Do you ever have a moment, where you do something simple to every day existence, like take a bite of a granola bar and realise… you feel nothing? Tears slip out, hot and salty compared to the cool that air that is longing to become spring. You realise that you don’t feel hunger, or thirst, or sad, or happy. You’re just, here.
I was reading a lot this morning while laying in a parking lot. Which by the way, others don’t like. They won’t talk to you, or make direct eye contact. They won’t ask if you need any help, and they will keep a pretty decent distance. We’re not very good at what’s abnormal. But I tend to believe, I’m pretty abnormal.
Quotes by Charles Bukowski. He’s not someone you should be reading when you don’t feel anything. But, in some ways, I guess it’s comforting that I can write about this feeling and know that there are others just this way. A quote I found:
And I thought; it’s not about dying at all. It’s about the simple fact of existence. Everyone dies. That’s just how it is. And as much of a shell of a person as I am, I guess, though I don’t care if I did, I’m not ready to be dead. However, to not exist. That’s something that moves me a little.
When you die you can’t be fully erased. There’s photographs, social media, news papers, legal records, a grave, a headstone, your ashes. And even if somehow all of those things could go away, there is still your memory.
And only the dead can know what really happens after we die. But let’s say we carry on one way or another. Heaven or Hell. Reincarnation. Ghosts. Whatever. I’m not keen on any of that.
I’m very existential. Who or what just decided one day that two people were going to come together and trigger a reaction of cells to form the being that is me. And why are we capable of even thinking about it? Something that there is obviously no point to.

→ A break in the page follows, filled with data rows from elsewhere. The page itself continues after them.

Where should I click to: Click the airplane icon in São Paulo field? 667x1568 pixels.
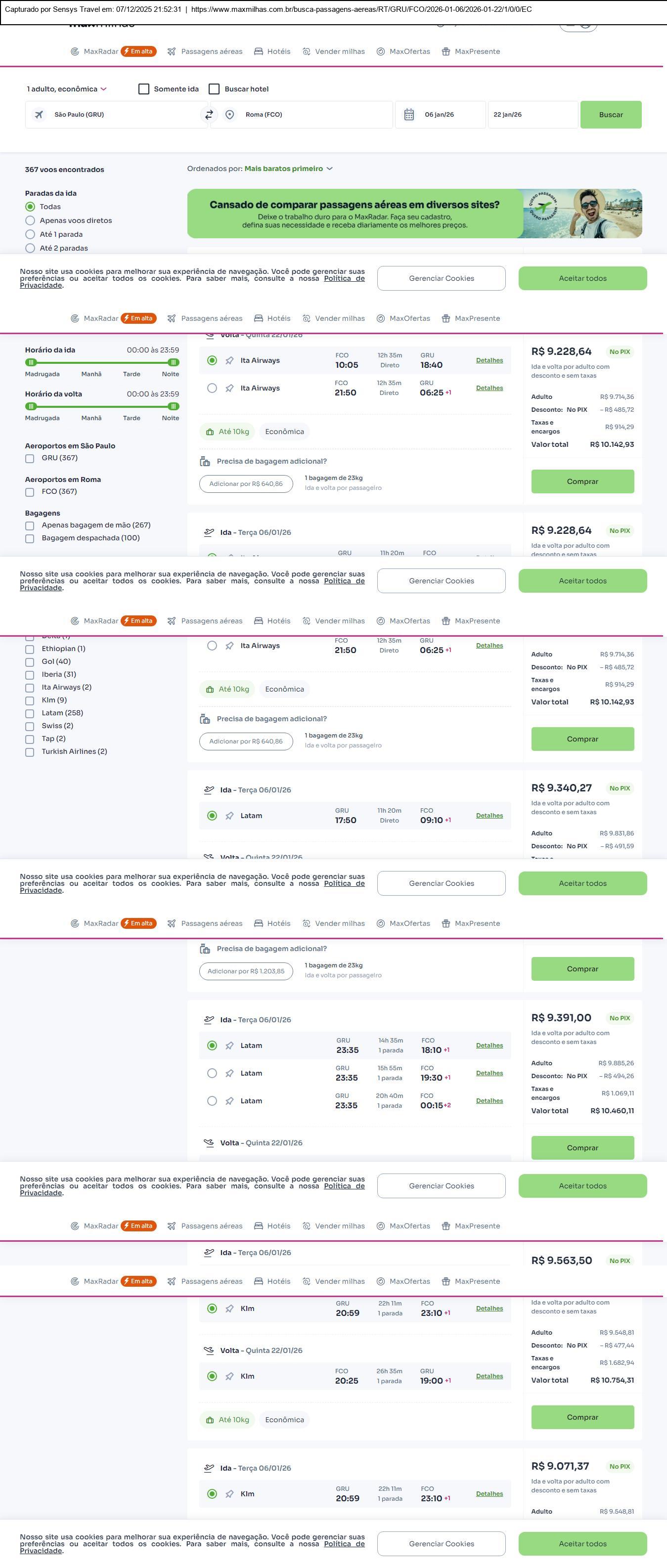tap(39, 114)
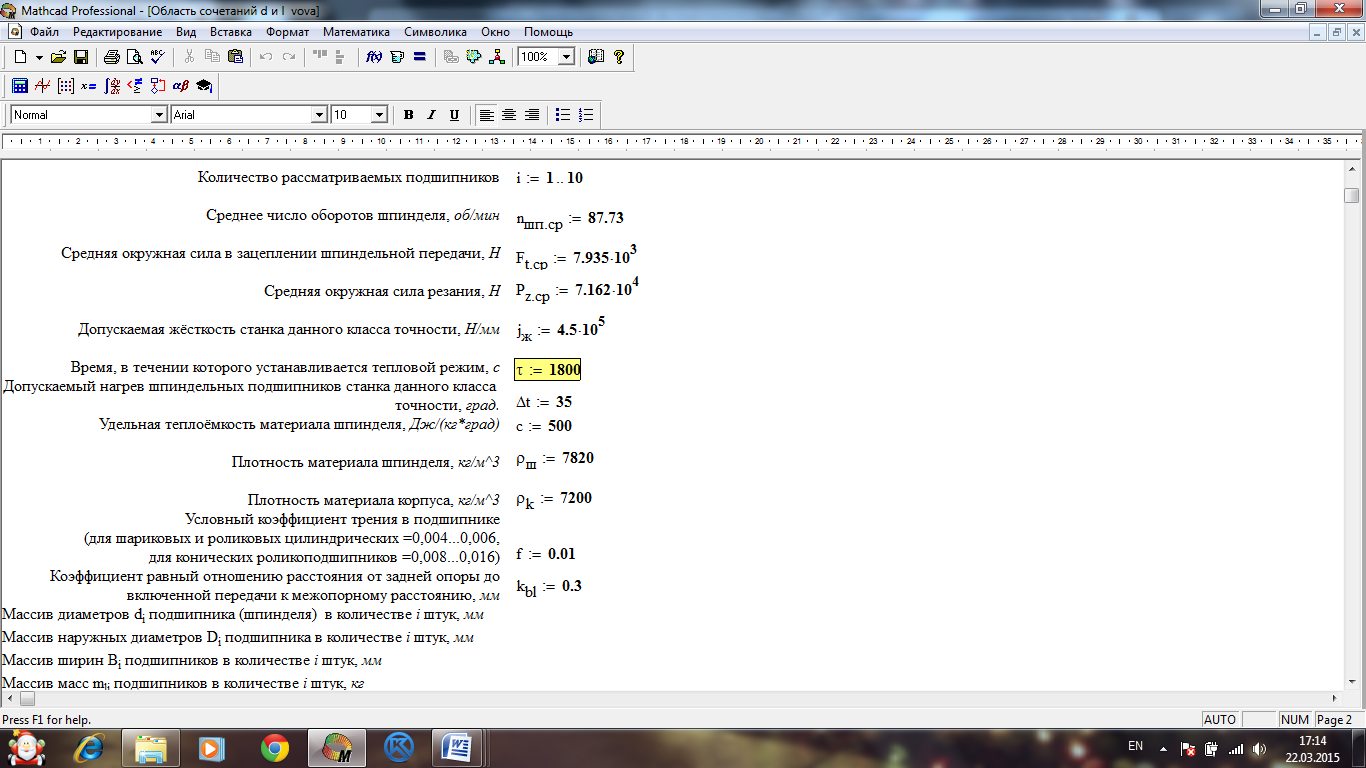Open the Calculus palette toolbar
The height and width of the screenshot is (768, 1366).
point(112,86)
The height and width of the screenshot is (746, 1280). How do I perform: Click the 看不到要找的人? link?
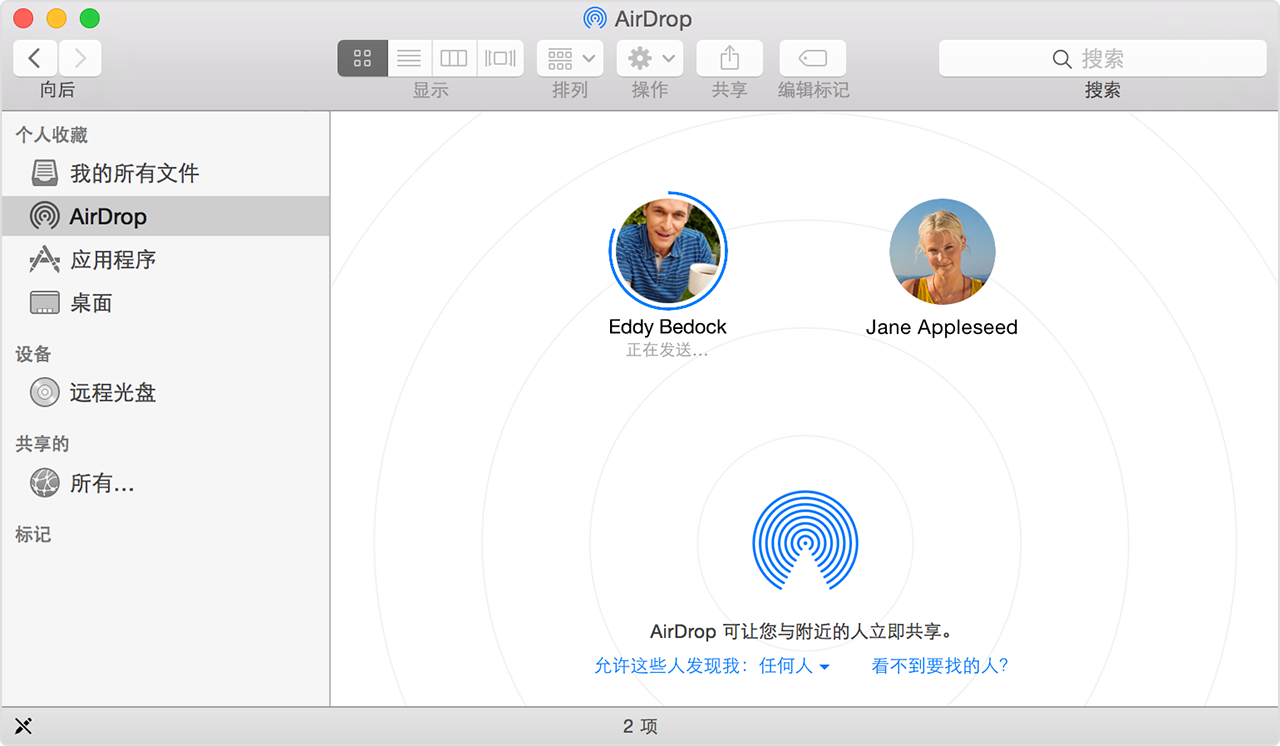(x=938, y=665)
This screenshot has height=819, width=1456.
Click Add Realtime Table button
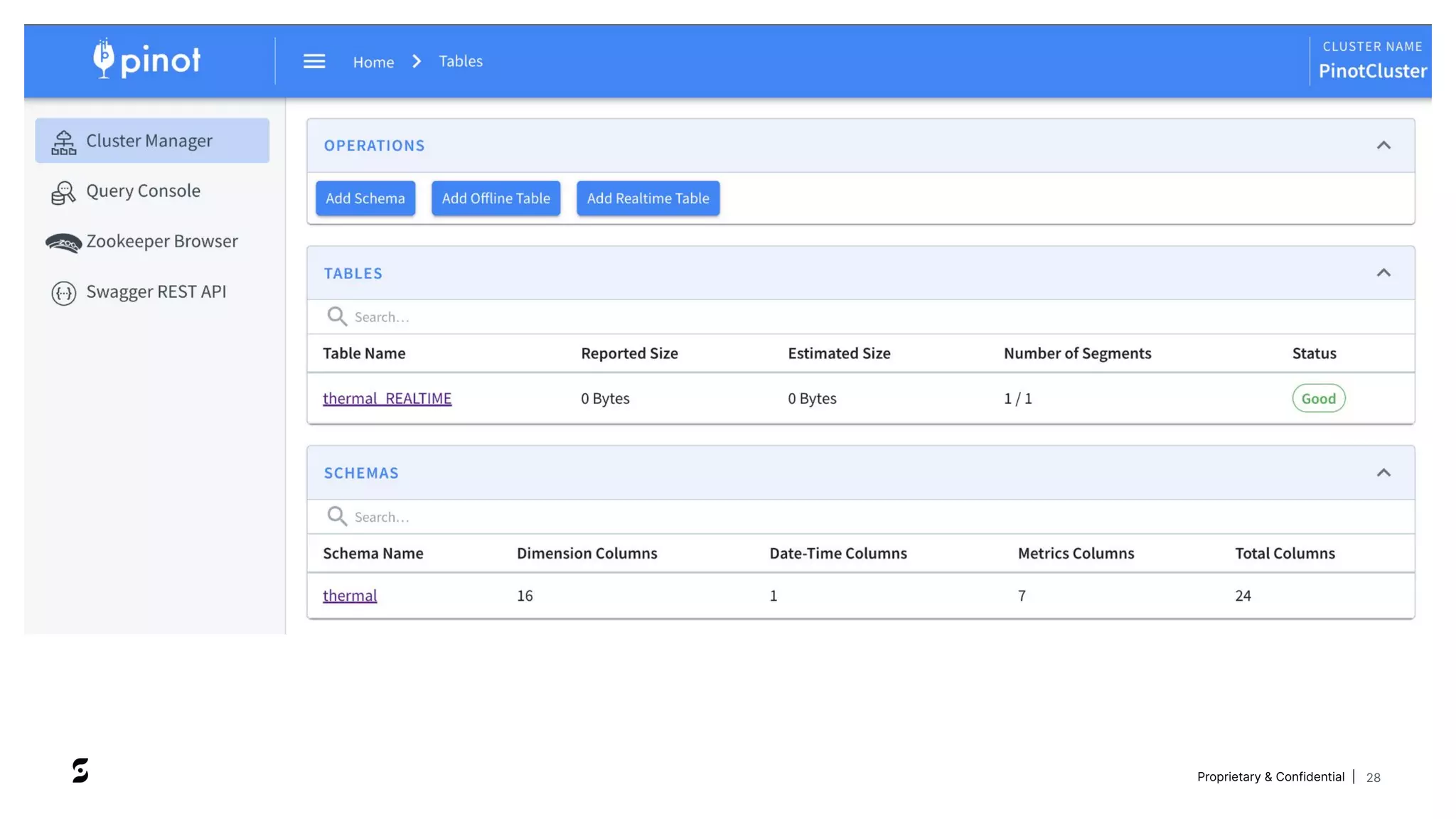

It’s no way to live one’s life thinking this all of the time, but it’s not fair. That we never have a choice in the matter. We’re just put here and are told, “Do your best.” So we say that when times are hard. “It’ll get better.” And I’m wondering which part of the human mind is the illusion. The awful things. Or the good things. Is it as simple as tricking our mind into seeing the positive in everything?
But somehow people end up just the way the are. A selfish person can pretend to be selfless, maybe even wish they were that way, but always in the end, they are selfish. An optimist may sometimes wish to feel the pain that others feel to acquire understanding, but they will always be an optimist. So people like me, it would be safe to assume we are the same and eventually always find our roots.
I would like very much for all things pertaining to me to vanish.